I love souvenirs.

Not those expensive treasures brought back from faraway places to be proudly displayed. I'm talking about those Please-Mom-I-Gotta-Have-This-NOW souvenirs that invariably cost too much and are forgotten or broken before the vacation laundry is finished and the photos developed.

That doesn't mean the stuffed dolphin the dog appropriated, the commemorative coins and grass skirt were a waste of money, even if I did feel like a chump buying them. That goes for the dirty rocks and smelly shells the kids insisted be lugged home, even though the suitcases already were jammed full.

I've come to realize the value of these ridiculous souvenirs appreciates dramatically over time -- as memory boosters. You've had the same epiphany in your house, I'm sure. One gray winter day, you find a shell under your daughter's bed and suddenly you're back on a sunny beach building sandcastles.
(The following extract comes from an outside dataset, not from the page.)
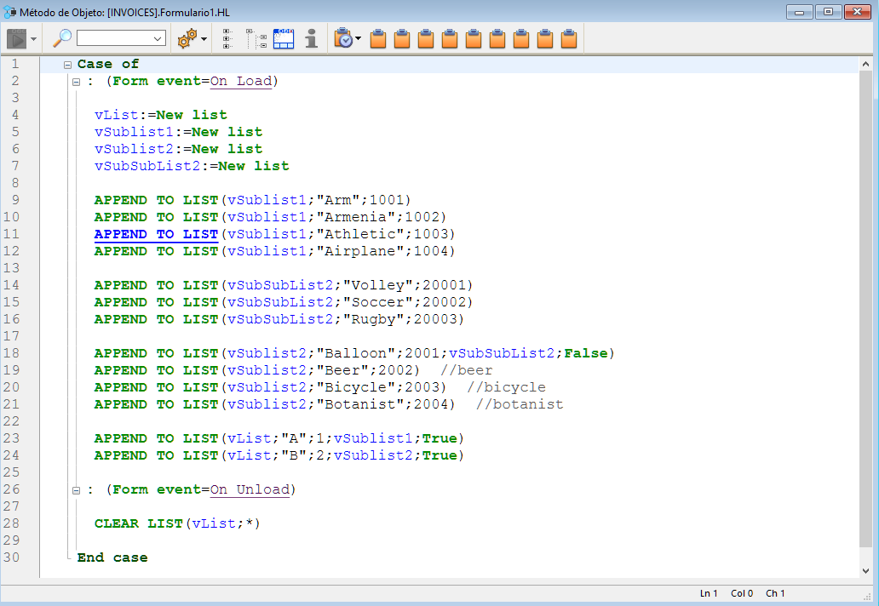Collapse the On Unload case block
Viewport: 879px width, 606px height.
(76, 491)
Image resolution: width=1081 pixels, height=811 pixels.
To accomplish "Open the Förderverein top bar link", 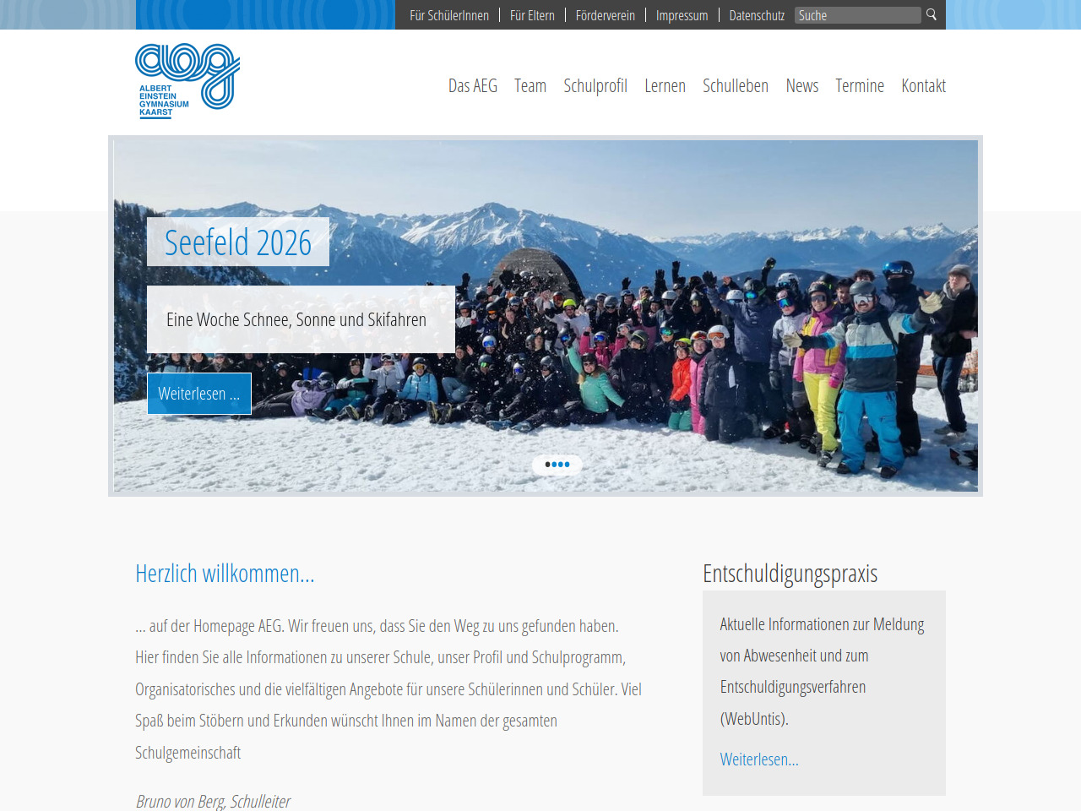I will click(x=606, y=15).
After a horrific day at work, that T-shirt you discover crumpled in a ball in the back of your son's closet erases your grim mood as you recall the talk you shared with your teen hiking last summer.

Keep an eye out for these discarded souvenirs as you're cleaning up after the holidays. When you're visiting the grandparents, see which of your childhood vacation souvenirs are still stashed in the attic or basement (and e-mail me the memories that go with them at eogintz)

Here's what I found in my house -- and the memories of stellar 1999 trips that go with them:

-- THE ELECTRIC BLUE DR. SEUSS WIG 8-year-old Melanie insisted would be just the ticket to top her Halloween costume we bought when we visited Universal Studio's new Islands of Adventure Orlando theme park about six months pre-Halloween. Of course, she never wore the wig, but my husband did when he took her trick-or-treating. And it sure reminded us of the fun we had on a sweltering day visiting Seuss Landing where we whirled through a 24-foot tunnel as The Cat in the Hat came to life all around us and played tic-tac-toe with a giant Seuss creature. Months later, my teens are still laughing about how my screams on the park's roller coasters embarrassed them and how the Amazing Adventures of Spider Man was one of the few theme-park attractions to live up to its hype, combining a fast-moving ride with 3-D special effects. See if your teens agree with mine that this may be the most hip theme park anywhere. (Call Universal Studios at 1-800-U-ESCAPE or www.uescape.com.)

-- THE GLACIER ROCKS the kids collected from the Nellie Juan Glacier in Prince William Sound as we sat eating cheese and crackers, waiting for huge ice chunks to calve off, crashing into the water with a loud roar. We'd anchored our temporary home, the fishing boat S.S. Babkin, nearby. Led by the Babkin's captains, Brad and Kjersti Von Wichman, we'd hiked to the top of a nearby ridge to glacier-watch. No one else was anywhere in the vicinity. On the way back to the fishing boat, we picked up some iceberg chunks to stock the cooler and the kids drank ``berg'' water, proclaiming it the best they've ever had. We kayaked by a huge bear so busy snacking on salmon he didn't notice us. Giant Orca whales swam right by the boat. Eagles soared overhead. No wonder our days on the Babkin proved to be one of our best adventures ever. (Seattle-based Wildland Adventures arranged our trip on the Babkin and to Denali National Park. Call 800-345-4453 or www.wildland.com.)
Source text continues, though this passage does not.